◆ Task goal
Once you have read the entries below, give them all again without any difference.

[Exercise materials — start]

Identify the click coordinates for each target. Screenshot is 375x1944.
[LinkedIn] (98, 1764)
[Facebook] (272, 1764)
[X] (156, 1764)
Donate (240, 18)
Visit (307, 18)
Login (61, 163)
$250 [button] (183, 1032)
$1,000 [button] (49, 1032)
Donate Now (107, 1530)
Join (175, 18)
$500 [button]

[Exercise materials — finish]

◆ Answer for the task
Identify the click coordinates for each target. Screenshot is 375x1944.
[LinkedIn] (98, 1764)
[Facebook] (272, 1764)
[X] (156, 1764)
Donate (240, 18)
Visit (307, 18)
Login (61, 163)
$250 [button] (183, 1032)
$1,000 [button] (49, 1032)
Donate Now (107, 1530)
Join (175, 18)
$500 [button]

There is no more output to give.